::: Texto proporcionado :::

#Reto 100 Novelas Para Siempre (2)

M.Proust. En busca del tiempo perdido. Por el camino de Swan (I) (A la recherche du temp perdu. Du coté de chez Swan. 1913)

“Pereceremos; pero nos llevaremos en rehenes esas divinas cautivas, que correrán nuestra fortuna. Y la muerte con ellas parecerá menos amarga, menos sin gloria, quizá menos probable”.

Esta es la felicidad: anochece, y un niño en cama espera que suba la madre a su cuarto para darle el beso de buenas noches. El niño que espera es el adulto que después recordará esos momentos. Ambos tiempos son la felicidad. Ni siquiera el beso, sino la espera, el deseo del niño y, después, la recreación infinita del recuerdo en el adulto. No se trata de un beso, sino de las mil formas de felicidad en esperarla o recordarlo. Después de gozar así, ya nada importa que la realidad se parezca o no a lo que la memoria y la imaginación crean.

Tras el primer pico superado del Ulises de Joyce, ahora tocará el recorrido por uno de los grandes monumentos literarios del siglo XX, al que asisten con veneración y recogimiento muchísimos escritores y lectores de nuestro tiempo para bautizarse o confirmar su fe verdadera en el poder creador de la palabra. Decíamos que el Ulises de Joyce abría las puertas de un nuevo estilo, una manera de enfocar la realidad, y así lo hace también la otra gran obra que inaugura la literatura contemporánea, En Busca del Tiempo Perdido, serie formada de siete volúmenes publicados desde 1913 a 1927 del escritor francés Marcel Proust (París. 1871-1922).

La lectura de esta obra requiere de la misma paciencia y tiempo que un paseo con un amigo de toda la vida. A ese placer se le puede comparar porque es con un amigo o amiga en movimiento cuando se pueden, a veces, descubrir con él o ella lo que nos estuvo oculto durante mucho tiempo. Se pueden resolver algunos misterios y hasta despejar el sentido de los detalles pequeños. Esa es la maravillosa tarea que Proust se impuso antes que la muerte le llegara: aprehender el tiempo que nos pasa por dentro.

Para tal labor se requiere la técnica de la introspección con la consiguiente minuciosidad y vehemencia en querer siempre llegar más allá del interior, comprender hasta la médula la fragilidad del hombre y la mujer, y de todo lo que les rodea. A veces, el autor se vuelve hacia el lector utilizando el “nosotros” y nos invita a compararnos con lo que se está observando para continuar después con el relato como si asistiéramos a un teatro costumbrista de apariencia, pero que es mucho más que eso.

La obsesión de Proust es la fugacidad de todo, y la incapacidad congénita de gozar de los momentos en total plenitud, sin poder desterrar esa sensación perenne de que siempre nos falta algo. En su obra Proust halla la felicidad, no en los hechos que suponemos que nos la dan.

A Don Quijote no le importaba que Aldonza Lorenzo fuera una mujer ruda y vulgar sin nada de feminidad en sus atributos porque su memoria y su imaginación la creaban al estilo de Dulcinea del Toboso. Proust cree adivinar que probablemente la única realidad es la de la memoria, ya que en ella podemos recorrer lo que los límites de los espacios y los tiempos no nos permiten.

::: Material proporcionado :::

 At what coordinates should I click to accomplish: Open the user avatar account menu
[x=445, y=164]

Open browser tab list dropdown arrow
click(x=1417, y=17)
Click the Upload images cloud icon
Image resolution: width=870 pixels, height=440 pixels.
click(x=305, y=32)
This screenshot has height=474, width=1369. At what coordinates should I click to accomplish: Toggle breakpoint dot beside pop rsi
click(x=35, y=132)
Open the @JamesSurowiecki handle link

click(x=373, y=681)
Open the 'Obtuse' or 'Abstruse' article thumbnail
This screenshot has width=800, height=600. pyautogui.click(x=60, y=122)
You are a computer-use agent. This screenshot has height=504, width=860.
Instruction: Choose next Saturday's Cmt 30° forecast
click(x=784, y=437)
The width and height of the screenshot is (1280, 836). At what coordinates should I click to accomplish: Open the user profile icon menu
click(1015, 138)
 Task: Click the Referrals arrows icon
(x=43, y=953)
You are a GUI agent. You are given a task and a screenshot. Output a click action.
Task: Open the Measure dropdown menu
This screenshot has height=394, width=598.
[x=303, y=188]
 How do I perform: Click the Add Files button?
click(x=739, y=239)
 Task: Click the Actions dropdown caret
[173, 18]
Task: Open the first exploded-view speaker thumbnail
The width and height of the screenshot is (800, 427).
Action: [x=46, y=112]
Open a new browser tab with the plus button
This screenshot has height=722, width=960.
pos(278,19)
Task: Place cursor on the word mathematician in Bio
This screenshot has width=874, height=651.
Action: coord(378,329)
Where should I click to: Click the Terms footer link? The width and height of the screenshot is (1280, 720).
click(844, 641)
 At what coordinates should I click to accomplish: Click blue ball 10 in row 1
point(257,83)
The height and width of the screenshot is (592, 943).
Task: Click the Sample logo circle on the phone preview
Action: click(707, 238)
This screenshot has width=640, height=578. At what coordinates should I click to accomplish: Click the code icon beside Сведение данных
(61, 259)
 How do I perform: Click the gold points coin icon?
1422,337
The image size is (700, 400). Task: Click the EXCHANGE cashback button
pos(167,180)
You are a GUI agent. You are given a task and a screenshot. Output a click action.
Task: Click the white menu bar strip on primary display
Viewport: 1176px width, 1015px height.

:::

> Enunciado
Prosigue el comentario sobre la novela de Proust a partir de su última frase.

> Ejercicio resuelto
Comprender algunas cosas que nos pasaron puede otorgarnos la benevolencia y la ligereza de poder caminar sin mochilas pesadas a la espalda. En la primera de las novelas, Por el Camino de Swam, Proust halla al tiempo como algo recobrable; vence al olvido definiendo como nadie los sentimientos captados en momentos concretos. Nos describe con una bondad y una comprensión enormes las razones ocultas de un personaje enfermo de celos, las del amor verdadero y silencioso, las de las mentiras, y hasta ofrece una maravillosa exposición de un acto de sadismo envuelto en una atmósfera de necesidad de amor.

Dentro de la memoria con la que Proust vence al olvido y a la muerte, está el reino de las sensaciones del gusto y del olfato que guardan el pasado como describe en uno de esos momentos de la literatura para siempre: cuando al tomar una magdalena mojada en té, se le devuelve la infancia:

“Pero cuando nada subsiste ya de un pasado antiguo, cuando han muerto los seres y se han derrumbado las cosas, solos, más frágiles, más vivos, más inmateriales, más persistentes y más fieles que nunca, el olor y el sabor perduran mucho más, y recuerdan, y aguardan, y esperan, sobre las ruinas de todo, y soportan sin doblegarse en su impalpable gotita el edificio enorme del recuerdo”.

Para construir este enorme edificio de quince volúmenes, Proust luchó contra el asma que le trajo la muerte. Él no conoció el éxito hasta el final de su vida y fue gracias a un amigo Leon Daudet que le descubrió como escritor. Ganó el prestigioso premio Goncourt de novela, tres años antes de morir. Su personalidad era tremendamente sensible. Dicen que no podía salir de un café sin regalar propinas a todos los camareros, incluso aunque no le hubiesen servido porque no estaba en él soportar el figurarse que alguien podía sentirse marginado.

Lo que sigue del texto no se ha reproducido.